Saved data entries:

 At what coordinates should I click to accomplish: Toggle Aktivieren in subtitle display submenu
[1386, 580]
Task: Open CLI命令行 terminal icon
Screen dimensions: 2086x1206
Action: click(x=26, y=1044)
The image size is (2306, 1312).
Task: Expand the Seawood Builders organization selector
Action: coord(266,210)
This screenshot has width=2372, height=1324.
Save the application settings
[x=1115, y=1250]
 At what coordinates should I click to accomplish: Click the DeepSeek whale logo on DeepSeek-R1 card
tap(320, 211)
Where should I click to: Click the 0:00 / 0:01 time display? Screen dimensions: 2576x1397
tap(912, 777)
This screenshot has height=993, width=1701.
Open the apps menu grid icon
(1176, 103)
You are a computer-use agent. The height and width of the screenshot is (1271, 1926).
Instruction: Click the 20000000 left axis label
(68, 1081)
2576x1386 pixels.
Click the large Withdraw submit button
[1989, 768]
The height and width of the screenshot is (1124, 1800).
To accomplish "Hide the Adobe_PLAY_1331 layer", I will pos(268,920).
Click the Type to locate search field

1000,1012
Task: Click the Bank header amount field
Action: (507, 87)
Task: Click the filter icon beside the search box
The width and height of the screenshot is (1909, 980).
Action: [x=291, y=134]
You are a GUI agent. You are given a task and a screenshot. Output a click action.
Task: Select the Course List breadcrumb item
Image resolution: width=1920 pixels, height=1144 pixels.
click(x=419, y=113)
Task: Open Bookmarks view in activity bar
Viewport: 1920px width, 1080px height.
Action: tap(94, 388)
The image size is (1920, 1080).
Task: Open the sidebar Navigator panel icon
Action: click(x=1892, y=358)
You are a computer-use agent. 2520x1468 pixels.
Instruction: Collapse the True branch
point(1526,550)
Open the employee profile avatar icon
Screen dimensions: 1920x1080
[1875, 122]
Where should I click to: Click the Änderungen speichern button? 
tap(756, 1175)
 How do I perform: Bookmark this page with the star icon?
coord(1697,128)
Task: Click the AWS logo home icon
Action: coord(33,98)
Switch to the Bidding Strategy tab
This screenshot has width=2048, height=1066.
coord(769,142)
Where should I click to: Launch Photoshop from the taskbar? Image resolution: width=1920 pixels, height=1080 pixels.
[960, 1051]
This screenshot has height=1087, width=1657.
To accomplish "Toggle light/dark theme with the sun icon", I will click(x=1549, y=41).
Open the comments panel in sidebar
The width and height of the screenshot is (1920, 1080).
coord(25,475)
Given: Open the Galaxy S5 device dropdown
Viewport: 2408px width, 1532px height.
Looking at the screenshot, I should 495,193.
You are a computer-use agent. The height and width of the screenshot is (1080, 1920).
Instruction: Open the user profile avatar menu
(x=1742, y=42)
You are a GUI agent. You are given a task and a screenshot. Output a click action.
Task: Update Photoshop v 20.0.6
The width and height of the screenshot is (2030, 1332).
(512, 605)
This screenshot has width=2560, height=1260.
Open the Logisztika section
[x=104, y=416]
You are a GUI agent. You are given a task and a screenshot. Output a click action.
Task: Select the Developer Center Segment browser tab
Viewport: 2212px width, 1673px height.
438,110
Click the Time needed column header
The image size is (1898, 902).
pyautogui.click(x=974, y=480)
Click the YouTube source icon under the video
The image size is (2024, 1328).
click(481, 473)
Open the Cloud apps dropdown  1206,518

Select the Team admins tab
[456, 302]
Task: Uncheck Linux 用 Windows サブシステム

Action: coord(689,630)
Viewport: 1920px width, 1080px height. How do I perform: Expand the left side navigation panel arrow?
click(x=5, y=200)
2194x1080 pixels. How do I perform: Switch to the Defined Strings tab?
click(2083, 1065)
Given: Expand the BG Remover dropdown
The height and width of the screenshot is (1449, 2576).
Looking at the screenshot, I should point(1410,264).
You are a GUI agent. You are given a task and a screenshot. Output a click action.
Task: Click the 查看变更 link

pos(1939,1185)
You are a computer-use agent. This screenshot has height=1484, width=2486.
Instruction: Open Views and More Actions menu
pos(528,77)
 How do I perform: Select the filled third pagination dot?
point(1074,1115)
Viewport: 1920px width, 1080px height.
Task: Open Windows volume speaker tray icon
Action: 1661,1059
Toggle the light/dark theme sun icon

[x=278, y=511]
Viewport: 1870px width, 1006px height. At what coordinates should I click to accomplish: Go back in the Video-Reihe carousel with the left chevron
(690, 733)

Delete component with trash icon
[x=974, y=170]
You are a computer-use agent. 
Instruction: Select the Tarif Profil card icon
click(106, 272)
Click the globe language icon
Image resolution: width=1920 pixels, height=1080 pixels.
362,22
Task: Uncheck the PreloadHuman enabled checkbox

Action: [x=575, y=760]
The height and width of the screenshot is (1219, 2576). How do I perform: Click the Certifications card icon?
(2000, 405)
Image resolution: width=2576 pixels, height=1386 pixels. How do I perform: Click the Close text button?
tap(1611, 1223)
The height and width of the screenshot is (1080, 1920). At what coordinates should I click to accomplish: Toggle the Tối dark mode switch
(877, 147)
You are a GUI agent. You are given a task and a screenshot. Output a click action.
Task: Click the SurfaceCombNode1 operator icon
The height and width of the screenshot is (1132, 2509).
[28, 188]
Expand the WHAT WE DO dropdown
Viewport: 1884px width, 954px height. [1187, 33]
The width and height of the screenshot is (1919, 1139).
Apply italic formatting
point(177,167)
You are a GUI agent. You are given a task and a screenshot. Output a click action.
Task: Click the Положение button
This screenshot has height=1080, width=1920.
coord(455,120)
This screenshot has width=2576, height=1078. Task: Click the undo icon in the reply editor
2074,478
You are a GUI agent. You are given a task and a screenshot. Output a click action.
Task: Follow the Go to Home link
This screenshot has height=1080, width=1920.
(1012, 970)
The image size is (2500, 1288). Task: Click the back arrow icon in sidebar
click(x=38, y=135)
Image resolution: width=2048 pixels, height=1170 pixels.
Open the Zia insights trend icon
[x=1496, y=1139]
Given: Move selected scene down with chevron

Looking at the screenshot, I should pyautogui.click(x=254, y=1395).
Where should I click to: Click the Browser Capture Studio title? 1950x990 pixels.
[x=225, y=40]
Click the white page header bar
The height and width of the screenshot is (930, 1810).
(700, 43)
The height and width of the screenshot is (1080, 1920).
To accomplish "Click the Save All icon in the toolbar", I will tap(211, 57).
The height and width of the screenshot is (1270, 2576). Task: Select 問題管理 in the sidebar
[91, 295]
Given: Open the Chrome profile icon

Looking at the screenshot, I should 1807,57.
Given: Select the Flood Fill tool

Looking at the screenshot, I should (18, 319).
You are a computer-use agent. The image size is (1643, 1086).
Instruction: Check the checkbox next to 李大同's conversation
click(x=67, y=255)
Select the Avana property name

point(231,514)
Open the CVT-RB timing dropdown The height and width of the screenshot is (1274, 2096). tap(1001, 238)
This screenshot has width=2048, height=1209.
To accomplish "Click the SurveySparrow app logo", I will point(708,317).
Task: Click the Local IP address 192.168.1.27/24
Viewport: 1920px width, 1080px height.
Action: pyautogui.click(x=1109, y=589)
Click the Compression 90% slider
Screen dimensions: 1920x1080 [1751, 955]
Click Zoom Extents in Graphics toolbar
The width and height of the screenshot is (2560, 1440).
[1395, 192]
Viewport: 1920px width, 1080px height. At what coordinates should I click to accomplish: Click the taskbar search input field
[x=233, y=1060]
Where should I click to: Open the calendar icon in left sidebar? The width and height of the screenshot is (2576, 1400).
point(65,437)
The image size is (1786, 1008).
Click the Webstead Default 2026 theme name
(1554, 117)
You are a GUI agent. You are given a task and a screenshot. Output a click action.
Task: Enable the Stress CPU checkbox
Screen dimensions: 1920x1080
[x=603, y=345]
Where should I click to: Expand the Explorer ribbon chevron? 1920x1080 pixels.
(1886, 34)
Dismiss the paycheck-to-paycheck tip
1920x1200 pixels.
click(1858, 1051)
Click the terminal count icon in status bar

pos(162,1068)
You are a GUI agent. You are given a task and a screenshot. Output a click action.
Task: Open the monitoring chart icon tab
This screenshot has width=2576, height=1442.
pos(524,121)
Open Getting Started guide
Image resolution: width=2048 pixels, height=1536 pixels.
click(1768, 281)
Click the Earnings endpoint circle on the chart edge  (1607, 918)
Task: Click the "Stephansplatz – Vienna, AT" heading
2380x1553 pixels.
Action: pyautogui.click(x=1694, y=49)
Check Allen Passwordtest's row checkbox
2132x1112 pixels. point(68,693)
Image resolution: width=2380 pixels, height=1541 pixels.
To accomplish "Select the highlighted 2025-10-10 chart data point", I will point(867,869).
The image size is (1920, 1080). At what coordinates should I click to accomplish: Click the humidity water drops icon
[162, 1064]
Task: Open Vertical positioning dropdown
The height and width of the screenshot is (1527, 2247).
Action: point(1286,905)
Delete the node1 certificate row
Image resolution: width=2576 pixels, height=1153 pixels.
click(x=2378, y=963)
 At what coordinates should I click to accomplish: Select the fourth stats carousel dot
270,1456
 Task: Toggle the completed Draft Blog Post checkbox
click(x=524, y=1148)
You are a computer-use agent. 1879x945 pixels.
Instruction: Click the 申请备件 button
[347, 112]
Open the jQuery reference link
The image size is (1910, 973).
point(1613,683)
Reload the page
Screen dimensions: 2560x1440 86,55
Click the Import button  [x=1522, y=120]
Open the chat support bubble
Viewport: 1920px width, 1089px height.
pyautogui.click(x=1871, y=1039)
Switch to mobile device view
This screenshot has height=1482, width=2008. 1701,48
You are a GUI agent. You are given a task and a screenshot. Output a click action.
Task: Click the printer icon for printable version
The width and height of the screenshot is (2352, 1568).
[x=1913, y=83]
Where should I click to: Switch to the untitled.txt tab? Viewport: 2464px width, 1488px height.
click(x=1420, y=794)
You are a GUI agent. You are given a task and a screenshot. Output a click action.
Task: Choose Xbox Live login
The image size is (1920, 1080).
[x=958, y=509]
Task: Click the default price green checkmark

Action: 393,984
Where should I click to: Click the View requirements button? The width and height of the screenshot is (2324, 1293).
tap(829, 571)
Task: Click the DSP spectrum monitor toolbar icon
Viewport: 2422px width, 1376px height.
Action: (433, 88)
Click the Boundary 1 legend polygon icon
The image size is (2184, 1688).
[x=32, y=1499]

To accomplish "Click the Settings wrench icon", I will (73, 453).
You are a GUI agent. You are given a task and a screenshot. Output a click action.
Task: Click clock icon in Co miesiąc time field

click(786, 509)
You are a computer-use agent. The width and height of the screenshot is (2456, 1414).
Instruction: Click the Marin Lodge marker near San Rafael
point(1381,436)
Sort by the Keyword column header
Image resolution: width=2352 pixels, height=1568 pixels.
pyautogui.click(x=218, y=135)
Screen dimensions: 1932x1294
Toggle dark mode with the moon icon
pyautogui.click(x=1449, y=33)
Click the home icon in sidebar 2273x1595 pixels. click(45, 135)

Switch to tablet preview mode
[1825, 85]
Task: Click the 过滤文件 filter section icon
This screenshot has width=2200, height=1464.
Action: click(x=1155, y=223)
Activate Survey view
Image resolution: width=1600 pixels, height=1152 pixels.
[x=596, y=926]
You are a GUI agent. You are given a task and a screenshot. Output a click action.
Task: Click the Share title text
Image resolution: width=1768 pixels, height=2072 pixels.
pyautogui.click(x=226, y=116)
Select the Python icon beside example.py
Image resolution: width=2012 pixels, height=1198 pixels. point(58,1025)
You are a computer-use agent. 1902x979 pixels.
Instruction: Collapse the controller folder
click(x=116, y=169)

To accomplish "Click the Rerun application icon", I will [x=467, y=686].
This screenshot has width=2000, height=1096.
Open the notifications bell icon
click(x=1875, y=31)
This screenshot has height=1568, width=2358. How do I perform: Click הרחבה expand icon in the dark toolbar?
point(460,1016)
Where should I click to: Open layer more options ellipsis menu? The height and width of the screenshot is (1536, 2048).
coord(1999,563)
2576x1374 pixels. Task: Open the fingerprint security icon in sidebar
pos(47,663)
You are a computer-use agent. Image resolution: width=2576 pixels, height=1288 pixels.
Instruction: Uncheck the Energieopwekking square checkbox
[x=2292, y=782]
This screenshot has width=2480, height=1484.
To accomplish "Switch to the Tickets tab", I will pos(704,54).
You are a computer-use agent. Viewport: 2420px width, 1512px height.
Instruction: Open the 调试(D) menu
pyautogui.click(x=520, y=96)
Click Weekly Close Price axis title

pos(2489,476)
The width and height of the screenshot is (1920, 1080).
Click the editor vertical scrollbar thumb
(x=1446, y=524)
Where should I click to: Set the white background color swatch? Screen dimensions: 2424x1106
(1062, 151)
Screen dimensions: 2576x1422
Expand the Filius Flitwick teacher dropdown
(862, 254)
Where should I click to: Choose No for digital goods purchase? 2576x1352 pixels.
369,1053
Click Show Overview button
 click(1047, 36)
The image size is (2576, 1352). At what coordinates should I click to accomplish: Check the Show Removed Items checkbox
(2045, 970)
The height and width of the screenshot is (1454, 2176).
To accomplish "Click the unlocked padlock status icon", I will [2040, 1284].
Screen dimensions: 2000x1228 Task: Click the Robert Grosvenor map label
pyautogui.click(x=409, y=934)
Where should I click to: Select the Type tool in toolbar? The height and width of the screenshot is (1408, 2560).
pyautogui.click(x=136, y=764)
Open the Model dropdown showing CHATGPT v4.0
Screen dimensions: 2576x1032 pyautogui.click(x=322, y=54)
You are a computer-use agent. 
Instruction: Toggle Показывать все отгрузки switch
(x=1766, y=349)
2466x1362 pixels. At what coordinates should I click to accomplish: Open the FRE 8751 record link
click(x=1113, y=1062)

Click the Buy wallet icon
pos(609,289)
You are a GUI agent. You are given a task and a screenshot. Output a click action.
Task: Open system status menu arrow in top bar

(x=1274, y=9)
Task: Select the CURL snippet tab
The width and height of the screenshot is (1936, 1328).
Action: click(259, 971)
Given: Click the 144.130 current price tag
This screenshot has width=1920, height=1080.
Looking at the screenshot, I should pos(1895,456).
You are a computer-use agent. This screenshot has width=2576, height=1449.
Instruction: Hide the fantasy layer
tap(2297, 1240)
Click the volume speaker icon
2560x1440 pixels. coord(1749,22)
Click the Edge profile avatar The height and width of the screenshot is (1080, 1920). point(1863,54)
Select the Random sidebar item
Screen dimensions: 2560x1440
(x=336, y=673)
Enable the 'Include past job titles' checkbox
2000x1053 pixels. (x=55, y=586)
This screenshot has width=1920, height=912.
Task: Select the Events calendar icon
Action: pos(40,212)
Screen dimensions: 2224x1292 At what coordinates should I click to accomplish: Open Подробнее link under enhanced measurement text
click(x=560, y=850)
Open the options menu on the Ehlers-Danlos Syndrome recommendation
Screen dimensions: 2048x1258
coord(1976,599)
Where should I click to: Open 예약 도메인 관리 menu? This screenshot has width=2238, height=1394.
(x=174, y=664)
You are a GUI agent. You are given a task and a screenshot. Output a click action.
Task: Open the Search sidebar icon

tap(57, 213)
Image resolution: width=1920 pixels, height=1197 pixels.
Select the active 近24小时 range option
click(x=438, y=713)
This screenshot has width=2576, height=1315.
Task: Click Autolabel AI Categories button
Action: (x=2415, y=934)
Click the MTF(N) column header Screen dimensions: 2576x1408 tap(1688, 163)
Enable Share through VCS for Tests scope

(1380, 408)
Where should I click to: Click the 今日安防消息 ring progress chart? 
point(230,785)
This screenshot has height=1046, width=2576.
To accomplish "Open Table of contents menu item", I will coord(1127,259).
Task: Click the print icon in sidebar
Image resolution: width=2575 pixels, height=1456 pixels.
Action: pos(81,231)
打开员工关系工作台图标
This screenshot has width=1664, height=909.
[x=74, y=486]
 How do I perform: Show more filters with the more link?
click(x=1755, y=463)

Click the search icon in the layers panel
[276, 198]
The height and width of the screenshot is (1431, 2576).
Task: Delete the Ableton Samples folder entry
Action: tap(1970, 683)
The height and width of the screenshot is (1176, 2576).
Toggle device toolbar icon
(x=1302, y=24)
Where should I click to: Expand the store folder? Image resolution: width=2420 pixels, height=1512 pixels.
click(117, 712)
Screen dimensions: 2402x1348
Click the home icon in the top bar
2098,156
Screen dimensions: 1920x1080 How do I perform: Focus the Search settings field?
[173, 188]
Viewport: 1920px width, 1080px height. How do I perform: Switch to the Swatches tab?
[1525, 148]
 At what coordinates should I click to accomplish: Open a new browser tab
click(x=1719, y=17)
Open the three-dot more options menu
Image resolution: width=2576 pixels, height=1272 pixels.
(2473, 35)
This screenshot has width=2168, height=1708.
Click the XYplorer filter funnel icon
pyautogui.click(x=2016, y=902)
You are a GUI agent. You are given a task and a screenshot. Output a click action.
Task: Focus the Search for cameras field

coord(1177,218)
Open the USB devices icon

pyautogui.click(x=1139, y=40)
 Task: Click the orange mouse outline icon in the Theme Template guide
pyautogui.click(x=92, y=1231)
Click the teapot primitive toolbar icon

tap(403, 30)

Problem to solve
Please return the lines above that run from the line containing "The width and height of the screenshot is (2560, 1440)." to the line containing "You are a computer-use agent. 1879x945", inclusive, exactly and with no other lines.

Response below
The width and height of the screenshot is (2560, 1440).
[1395, 192]
Viewport: 1920px width, 1080px height. At what coordinates should I click to accomplish: Click the taskbar search input field
[x=233, y=1060]
Where should I click to: Open the calendar icon in left sidebar? The width and height of the screenshot is (2576, 1400).
point(65,437)
The image size is (1786, 1008).
Click the Webstead Default 2026 theme name
(1554, 117)
You are a GUI agent. You are given a task and a screenshot. Output a click action.
Task: Enable the Stress CPU checkbox
Screen dimensions: 1920x1080
[x=603, y=345]
Where should I click to: Expand the Explorer ribbon chevron? 1920x1080 pixels.
(1886, 34)
Dismiss the paycheck-to-paycheck tip
1920x1200 pixels.
click(1858, 1051)
Click the terminal count icon in status bar

pos(162,1068)
You are a GUI agent. You are given a task and a screenshot. Output a click action.
Task: Open the monitoring chart icon tab
This screenshot has width=2576, height=1442.
pos(524,121)
Open Getting Started guide
Image resolution: width=2048 pixels, height=1536 pixels.
click(1768, 281)
Click the Earnings endpoint circle on the chart edge  (1607, 918)
Task: Click the "Stephansplatz – Vienna, AT" heading
2380x1553 pixels.
Action: pyautogui.click(x=1694, y=49)
Check Allen Passwordtest's row checkbox
2132x1112 pixels. point(68,693)
Image resolution: width=2380 pixels, height=1541 pixels.
To accomplish "Select the highlighted 2025-10-10 chart data point", I will point(867,869).
The image size is (1920, 1080). At what coordinates should I click to accomplish: Click the humidity water drops icon
[162, 1064]
Task: Open Vertical positioning dropdown
The height and width of the screenshot is (1527, 2247).
Action: point(1286,905)
Delete the node1 certificate row
Image resolution: width=2576 pixels, height=1153 pixels.
click(x=2378, y=963)
 At what coordinates should I click to accomplish: Select the fourth stats carousel dot
270,1456
 Task: Toggle the completed Draft Blog Post checkbox
click(x=524, y=1148)
You are a computer-use agent. 1879x945 pixels.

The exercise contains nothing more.